There’s lots of international privacy news this week because the decision was released in the famous “Schrems II” case. Just like the first “Schrems” case, the primary issue was whether the treaty in place between the United States and EU, designed to allow for cross-border flow of personal information, was adequate under European laws.
The decision released Thursday is very similar to the one released a few years ago in the first “Schrems” case. The result: The treaty — known as EU-U.S. Privacy Shield — has been deemed an inadequate mechanism on which you can rely to move personal information from the EU to U.S.
Throughout the entire judgment, you can discern a few things about the adequacy regime that might be applicable to Canada. Of course, Canada currently has partial adequacy because of the Personal Information Protection and Electronics Document Act, but that partial adequacy was reluctantly declared almost 20 years ago now. No doubt, if and when the Europeans revisit their examination of Canada’s privacy regime, some of the same issues raised in the “Schrems II” decision will have to be tackled.
On a side note, we had Max Schrems present at the IAPP Canada Symposium, and it was great for the crowd to hear more about his perspective and activities. Things that happen elsewhere do have an impact in Canada.
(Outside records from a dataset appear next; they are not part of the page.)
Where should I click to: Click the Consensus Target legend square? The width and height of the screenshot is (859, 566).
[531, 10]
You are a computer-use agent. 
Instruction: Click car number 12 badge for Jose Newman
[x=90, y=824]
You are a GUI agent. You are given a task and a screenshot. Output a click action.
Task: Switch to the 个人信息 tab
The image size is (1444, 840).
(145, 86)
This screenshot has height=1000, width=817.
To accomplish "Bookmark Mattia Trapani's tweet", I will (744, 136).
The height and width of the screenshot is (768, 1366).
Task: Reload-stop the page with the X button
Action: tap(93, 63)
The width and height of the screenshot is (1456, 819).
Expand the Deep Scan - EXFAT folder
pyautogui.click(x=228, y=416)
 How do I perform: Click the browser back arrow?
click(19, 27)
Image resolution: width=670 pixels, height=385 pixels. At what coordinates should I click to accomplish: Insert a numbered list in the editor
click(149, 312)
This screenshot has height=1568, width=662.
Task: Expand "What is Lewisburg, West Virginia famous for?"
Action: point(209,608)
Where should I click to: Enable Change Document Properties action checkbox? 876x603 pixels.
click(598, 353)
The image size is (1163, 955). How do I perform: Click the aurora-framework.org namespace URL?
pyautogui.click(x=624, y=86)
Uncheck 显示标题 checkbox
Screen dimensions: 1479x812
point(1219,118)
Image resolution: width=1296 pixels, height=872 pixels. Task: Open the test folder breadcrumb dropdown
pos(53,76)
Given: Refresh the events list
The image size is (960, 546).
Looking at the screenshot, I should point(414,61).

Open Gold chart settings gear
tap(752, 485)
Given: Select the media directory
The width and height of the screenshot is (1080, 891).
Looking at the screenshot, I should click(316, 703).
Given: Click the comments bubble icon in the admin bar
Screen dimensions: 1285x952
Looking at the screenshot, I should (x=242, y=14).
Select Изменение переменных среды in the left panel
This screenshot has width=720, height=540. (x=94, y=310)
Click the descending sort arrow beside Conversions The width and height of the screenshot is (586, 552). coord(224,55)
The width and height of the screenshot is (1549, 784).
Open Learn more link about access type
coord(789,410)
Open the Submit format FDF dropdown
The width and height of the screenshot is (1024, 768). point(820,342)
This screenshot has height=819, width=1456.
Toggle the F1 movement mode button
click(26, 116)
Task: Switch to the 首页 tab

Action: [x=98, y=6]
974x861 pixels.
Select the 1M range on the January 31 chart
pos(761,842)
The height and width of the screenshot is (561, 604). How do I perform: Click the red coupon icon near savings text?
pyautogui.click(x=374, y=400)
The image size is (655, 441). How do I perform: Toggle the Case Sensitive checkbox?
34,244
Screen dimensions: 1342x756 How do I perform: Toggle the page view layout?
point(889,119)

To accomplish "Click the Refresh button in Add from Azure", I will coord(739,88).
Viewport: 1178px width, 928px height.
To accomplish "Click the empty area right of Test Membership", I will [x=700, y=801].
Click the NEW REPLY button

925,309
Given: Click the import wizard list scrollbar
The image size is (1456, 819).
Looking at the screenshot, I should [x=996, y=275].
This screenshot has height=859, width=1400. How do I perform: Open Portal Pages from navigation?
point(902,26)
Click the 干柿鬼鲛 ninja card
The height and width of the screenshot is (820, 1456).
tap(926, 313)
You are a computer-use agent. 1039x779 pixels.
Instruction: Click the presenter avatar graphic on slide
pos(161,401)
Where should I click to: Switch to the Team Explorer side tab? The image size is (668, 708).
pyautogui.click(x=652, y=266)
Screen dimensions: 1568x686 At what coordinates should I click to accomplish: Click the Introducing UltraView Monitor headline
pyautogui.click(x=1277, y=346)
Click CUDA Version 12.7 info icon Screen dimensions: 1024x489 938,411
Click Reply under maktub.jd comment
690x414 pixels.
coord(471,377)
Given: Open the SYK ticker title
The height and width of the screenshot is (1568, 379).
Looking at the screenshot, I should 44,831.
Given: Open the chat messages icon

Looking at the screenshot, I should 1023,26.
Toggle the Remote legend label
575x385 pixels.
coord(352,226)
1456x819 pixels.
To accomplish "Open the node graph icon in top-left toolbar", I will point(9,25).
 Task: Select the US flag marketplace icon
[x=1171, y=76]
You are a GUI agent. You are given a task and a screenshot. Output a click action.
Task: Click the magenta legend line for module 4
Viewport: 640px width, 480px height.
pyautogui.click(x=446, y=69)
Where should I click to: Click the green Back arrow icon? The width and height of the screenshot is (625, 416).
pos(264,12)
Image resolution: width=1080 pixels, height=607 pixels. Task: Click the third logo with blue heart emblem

Anyway, all this to say, with Quebec once again leading the way with the introduction of its own modern privacy legislation a couple of weeks ago, it just seems inevitable the federal government will follow suit and introduce a comprehensive upgrade to the privacy regime for the rest of the country.
If the EU has no qualms about shutting down the flow of data to the U.S., I don’t think they will miss a beat when concluding similarly to Canada’s regime. I just hope it doesn’t come to this and the federal government prioritizes this sooner rather than later. There are some super smart people pursuing these ideas, whether they’re at Innovation, Science, Economic Development Canada, Justice or the Office of the Privacy Commissioner. Now let’s ensure we also have real political will.